** Assignment **
Copy the lines below word for word, beginning with the first line of the records and ending with the line that contains "The width and height of the screenshot is (1630, 769).".
Data for review START
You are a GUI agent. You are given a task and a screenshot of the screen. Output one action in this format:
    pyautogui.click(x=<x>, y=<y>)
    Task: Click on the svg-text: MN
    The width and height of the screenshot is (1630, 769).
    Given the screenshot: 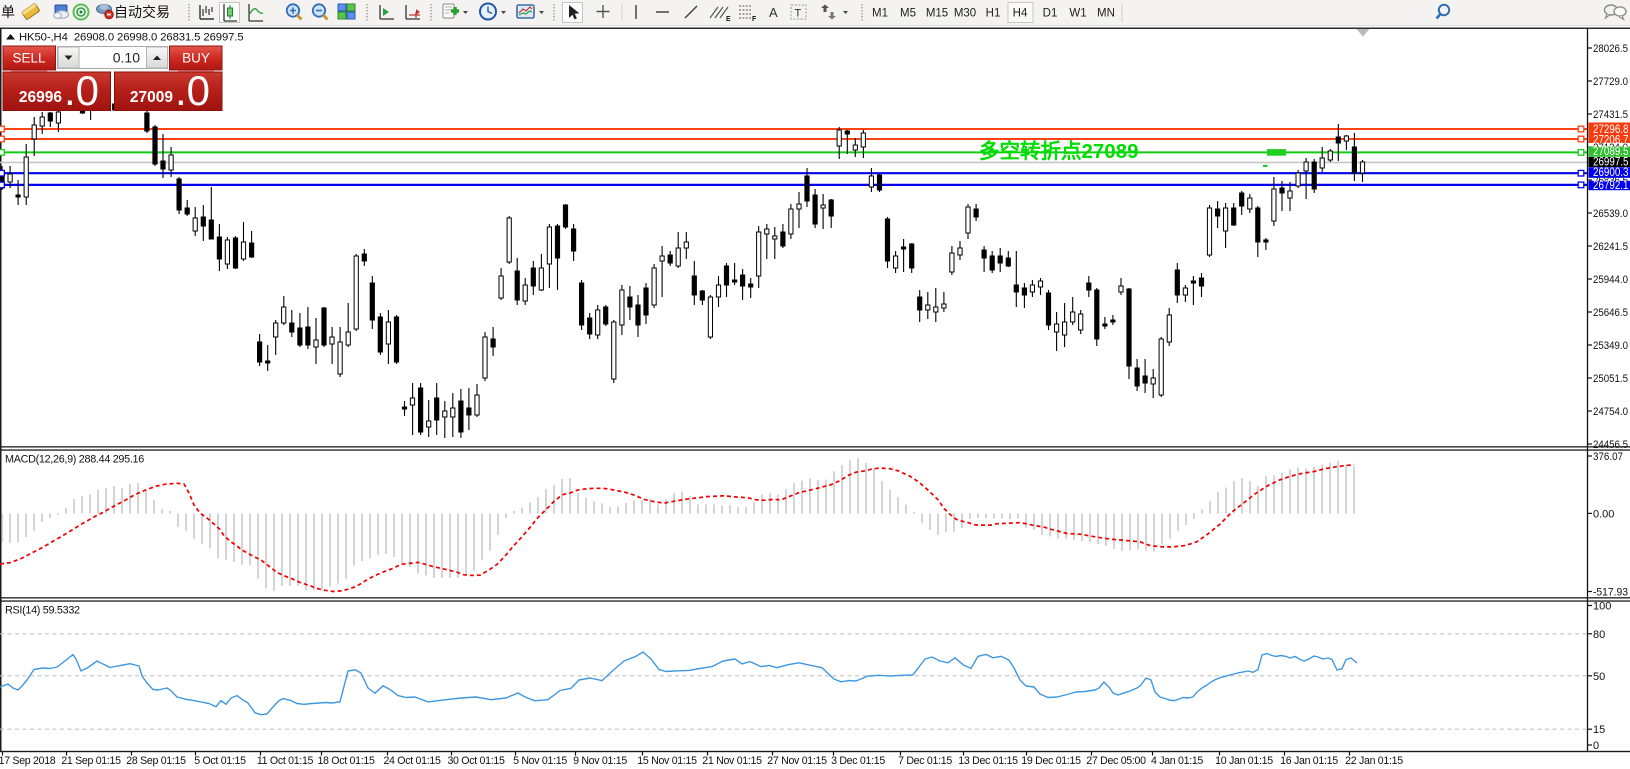 What is the action you would take?
    pyautogui.click(x=1106, y=14)
    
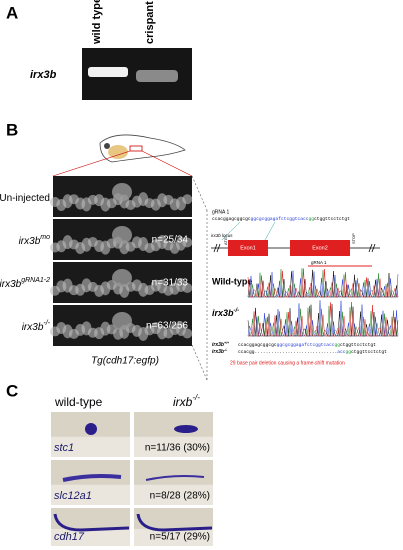  I want to click on fish-drawing, so click(122, 156).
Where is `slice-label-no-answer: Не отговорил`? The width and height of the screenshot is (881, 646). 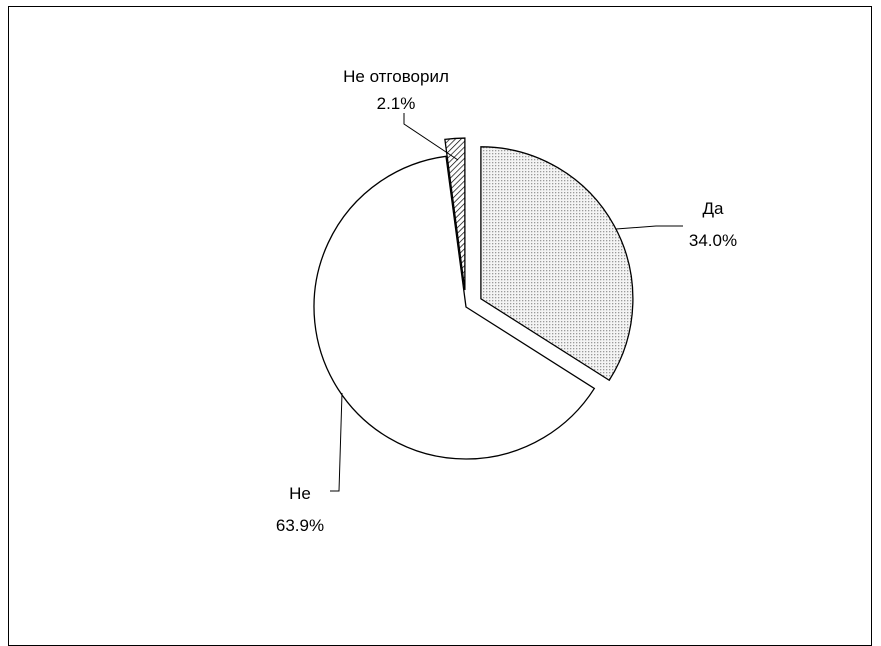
Data for review END
** Answer **
You are a GUI agent. You are given a task and a screenshot of the screen. Output one action in this format:
    pyautogui.click(x=<x>, y=<y>)
    Task: Click on the svg-text: MN
    The width and height of the screenshot is (1630, 769).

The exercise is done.